Samsung SDI announced it will invest at least $3 billion to build a joint venture EV battery plant with General Motors. Meanwhile, rival Hyundai said it had finalised a similar $5 billion JV with SK On to boost electrification efforts in its largest market.
The announcements came on the heels of South Korean President Yoon Suk Yeol’s visit to the US, along with 120 executives from some of the country’s biggest companies.
Yoon is in Washington to meet President Joe Biden on the first state visit to the US by a South Korean leader in 12 years.
Dozens of business deals have been under discussion to be signed during Yoon’s visit, Choi Sang-mok, senior presidential secretary for economic affairs, told reporters last week.
Yoon, who calls himself “the No. 1 salesman” for South Korea, has made business deals and “sales diplomacy” a core element of his foreign trips.
The moves also follow new US sourcing requirements for EV battery components and critical minerals in order for car buyers to qualify for up to $7,500 in credits under the Biden administration’s Inflation Reduction Act (IRA). Cars made by Hyundai and sister company Kia are currently not eligible for the tax credits.

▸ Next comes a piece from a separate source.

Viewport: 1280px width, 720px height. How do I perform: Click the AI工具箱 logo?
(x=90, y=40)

Samsung SDI said it was aiming to make the plant operational from 2026, targeting an annual production capacity of 30 gigawatt hours (GWh). However, it has not yet decided the location of the planned JV plant, Samsung said.

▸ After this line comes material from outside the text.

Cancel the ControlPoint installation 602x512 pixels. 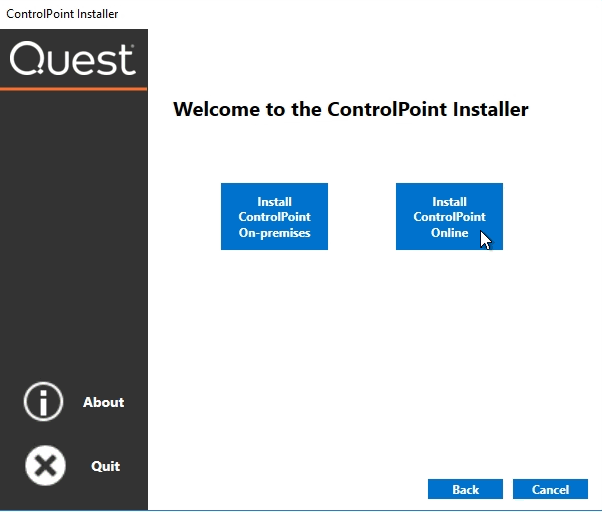[x=550, y=489]
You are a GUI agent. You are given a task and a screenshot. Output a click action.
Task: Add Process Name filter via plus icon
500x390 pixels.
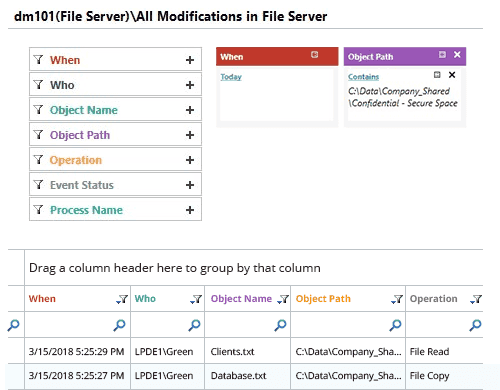point(190,210)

Meanwhile, Hyundai and SK On will set up their EV battery plant in the state of Georgia, the companies said, formalising an earlier provisional agreement.
The plant is expected to start manufacturing battery cells in the second half of 2025 with an annual production capacity of 35 GWh — sufficient to support the production of 300,000 EVs.
Carmaker Hyundai also reported its first-quarter net profit had more than doubled, exceeding expectations. Its shares rose as much as 5% to a seven-month high after the announcements, and as the automaker also initiated steps to improve shareholder returns.
The company, which makes the Tuscon sport-utility vehicles (SUVs) and the Elantra sedans, reported a net profit of 3.3 trillion won ($2.47 billion) for the January-March period versus a profit of 1.6 trillion won a year earlier.
It attributed the profit jump to a rise in vehicle output as a global chip shortage eased and demand for its high-margin SUVs remained strong.
“On top of strong car demand, raw material costs have continued to stabilise and drop since late last year, helping Hyundai achieve better profitability,” said Lee Jae-il, an analyst at Eugene Investment & Securities.
Hyundai and Kia cars are competitive in the US, based on their prices and a favourable exchange rate, he added.
Seo Gang Hyun, head of Hyundai’s planning and finance division, said conventionally powered SUVs and luxury Genesis cars still accounted for a large proportion of the company’s US sales.
“So I would say that the impact of the Inflation Reduction Act would not be as substantial as you are concerned about,” he told analysts on an earnings call after being questioned about the issue.